C’est désopilant, et les personnages, comme l’auteur, interviennent directement dans un récit dont ils ont conscience qu’il en sont un.
« "− C’est fou, Jacqueline. Mon revolver vient de disparaître.
− Qu’a-t-il emporté avec lui ?
− Rien, c’est ce qui m’inquiète. Et personne que je puisse soupçonner.
− C’est que vous manquez d’imagination."
(Je prie le lecteur d’apprécier les répliques de Jacqueline, spirituelles et pleines d’esprit. C’est bien une brave petite Française. Reprenons.) »
« Non, non, le moment n’est pas aux lieux communs. Là où le langage se soulage. »
Leurs aventures abracadabrantes sont fortement inspirées de Fantômas, et vers la fin seulement indiquées dans les notations cursives du work in progress :
« Et s’il me plaît à moi de changer le nom de mes personnages ?
Sulpice Fissile sera Clotaire d’Eu et Prosper Minoff sera Virgile Mieux. Adrien sera monsieur Fromage et Jacqueline se nommera Etiennette Cimetière.

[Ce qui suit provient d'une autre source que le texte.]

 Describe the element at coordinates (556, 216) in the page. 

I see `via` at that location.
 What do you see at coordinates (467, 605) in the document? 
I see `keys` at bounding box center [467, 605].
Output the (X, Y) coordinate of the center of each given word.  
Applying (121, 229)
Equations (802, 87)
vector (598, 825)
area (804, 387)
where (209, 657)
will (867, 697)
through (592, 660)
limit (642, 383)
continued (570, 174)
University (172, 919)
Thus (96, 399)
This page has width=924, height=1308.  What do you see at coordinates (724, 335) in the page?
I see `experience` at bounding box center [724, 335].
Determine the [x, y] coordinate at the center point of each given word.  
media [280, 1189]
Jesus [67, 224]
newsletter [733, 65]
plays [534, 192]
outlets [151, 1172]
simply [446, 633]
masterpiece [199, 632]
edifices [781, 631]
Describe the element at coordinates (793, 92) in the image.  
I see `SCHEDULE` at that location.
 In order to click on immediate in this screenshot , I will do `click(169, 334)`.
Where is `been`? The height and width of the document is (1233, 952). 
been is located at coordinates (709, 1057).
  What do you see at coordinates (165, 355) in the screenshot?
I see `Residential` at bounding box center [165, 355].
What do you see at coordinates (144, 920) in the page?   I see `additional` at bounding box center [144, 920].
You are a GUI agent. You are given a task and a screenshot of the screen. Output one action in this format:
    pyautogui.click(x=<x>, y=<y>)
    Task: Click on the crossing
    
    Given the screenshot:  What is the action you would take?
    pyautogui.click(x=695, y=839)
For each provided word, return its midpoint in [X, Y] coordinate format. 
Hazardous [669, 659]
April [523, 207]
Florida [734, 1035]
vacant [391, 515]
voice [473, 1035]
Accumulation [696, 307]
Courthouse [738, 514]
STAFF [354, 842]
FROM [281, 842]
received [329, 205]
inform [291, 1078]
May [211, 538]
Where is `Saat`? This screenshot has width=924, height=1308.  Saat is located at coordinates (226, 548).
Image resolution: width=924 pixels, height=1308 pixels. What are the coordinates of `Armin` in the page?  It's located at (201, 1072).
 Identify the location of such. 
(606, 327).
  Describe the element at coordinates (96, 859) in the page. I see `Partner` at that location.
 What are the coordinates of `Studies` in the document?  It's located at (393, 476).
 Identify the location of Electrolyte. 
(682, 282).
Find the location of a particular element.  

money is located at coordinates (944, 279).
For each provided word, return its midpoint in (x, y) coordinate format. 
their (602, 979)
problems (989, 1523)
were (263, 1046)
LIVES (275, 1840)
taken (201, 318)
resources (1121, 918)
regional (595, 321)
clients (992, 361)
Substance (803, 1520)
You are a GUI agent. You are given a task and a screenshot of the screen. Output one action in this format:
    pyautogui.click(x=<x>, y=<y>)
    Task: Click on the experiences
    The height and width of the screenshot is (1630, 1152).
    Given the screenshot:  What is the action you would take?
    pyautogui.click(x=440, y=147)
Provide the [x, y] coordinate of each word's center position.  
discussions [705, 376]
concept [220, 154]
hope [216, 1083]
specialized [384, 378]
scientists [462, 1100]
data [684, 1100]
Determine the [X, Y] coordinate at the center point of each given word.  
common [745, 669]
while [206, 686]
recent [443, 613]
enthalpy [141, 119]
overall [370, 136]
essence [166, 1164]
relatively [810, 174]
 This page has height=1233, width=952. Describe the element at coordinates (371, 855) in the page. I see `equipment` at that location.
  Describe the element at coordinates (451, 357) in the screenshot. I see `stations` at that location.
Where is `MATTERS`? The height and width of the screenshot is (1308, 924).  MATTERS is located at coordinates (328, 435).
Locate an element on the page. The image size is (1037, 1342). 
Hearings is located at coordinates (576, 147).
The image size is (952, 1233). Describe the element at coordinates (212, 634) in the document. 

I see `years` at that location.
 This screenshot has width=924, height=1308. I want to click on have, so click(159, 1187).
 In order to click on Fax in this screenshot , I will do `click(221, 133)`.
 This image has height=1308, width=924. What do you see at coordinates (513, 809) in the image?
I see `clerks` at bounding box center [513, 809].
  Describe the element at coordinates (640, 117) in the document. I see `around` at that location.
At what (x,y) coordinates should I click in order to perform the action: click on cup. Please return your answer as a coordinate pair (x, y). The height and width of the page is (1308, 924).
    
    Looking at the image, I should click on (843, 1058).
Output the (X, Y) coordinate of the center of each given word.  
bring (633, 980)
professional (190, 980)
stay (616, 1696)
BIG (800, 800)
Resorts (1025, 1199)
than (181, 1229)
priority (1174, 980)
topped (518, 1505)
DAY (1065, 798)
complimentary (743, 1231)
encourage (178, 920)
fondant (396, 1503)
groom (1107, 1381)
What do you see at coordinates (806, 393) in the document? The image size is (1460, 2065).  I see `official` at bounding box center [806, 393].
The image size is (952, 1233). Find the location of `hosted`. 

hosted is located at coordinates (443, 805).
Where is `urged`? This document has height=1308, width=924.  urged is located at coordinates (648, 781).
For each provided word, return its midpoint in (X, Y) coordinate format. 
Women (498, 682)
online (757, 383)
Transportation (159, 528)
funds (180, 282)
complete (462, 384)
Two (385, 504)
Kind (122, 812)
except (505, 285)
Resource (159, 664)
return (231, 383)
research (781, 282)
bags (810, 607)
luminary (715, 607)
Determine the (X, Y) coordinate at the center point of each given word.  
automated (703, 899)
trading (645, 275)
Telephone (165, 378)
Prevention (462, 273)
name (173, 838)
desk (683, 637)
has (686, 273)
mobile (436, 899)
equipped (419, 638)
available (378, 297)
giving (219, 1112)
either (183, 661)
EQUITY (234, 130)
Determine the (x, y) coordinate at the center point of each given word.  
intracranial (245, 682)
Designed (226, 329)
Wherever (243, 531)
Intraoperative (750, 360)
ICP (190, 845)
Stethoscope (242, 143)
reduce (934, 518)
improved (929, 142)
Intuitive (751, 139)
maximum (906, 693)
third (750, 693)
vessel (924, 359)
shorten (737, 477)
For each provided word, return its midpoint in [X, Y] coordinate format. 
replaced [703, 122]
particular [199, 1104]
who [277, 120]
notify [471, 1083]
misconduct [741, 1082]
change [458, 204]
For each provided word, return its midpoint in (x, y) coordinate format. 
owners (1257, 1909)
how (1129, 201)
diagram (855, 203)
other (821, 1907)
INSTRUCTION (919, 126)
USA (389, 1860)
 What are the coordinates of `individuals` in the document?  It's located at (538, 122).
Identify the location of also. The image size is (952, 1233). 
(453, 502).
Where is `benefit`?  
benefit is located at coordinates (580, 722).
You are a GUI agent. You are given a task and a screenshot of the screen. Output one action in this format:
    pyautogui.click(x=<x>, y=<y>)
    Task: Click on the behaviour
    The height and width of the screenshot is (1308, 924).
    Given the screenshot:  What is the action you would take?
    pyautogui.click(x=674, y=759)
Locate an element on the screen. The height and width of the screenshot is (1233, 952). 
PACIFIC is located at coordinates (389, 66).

D’autre part, je ne sais plus où j’en suis. Non merde. Voilà trois mois à peu près que j’ai arrêté les frais de ce petit roman. Alors où suis-je ? Je, donc, pense en être à une sorte de poursuite. »
L’imagination est rocambolesque, farfelue, et même surréaliste, un peu à la manière d’un Vian.
« Au Ve siècle, une beste fort redoutable ayant l’aspect d’un serpent fort long, mais ayant une sorte de parement de peau noire assez semblable à une soutane et une arête ronde comme un chapeau de curé, ravagea les environs de Limoges. Elle avait plusieurs centaines de kilomètres de long, un jour on la tua (méthode de la séparation du fondement) et on la plaça dans une glacière. Il y avait tellement à manger dedans que l’on déguste encore sa viande et, gratuitement, dans tout Limoges, et qu’il y en a encore pour plusieurs siècles. »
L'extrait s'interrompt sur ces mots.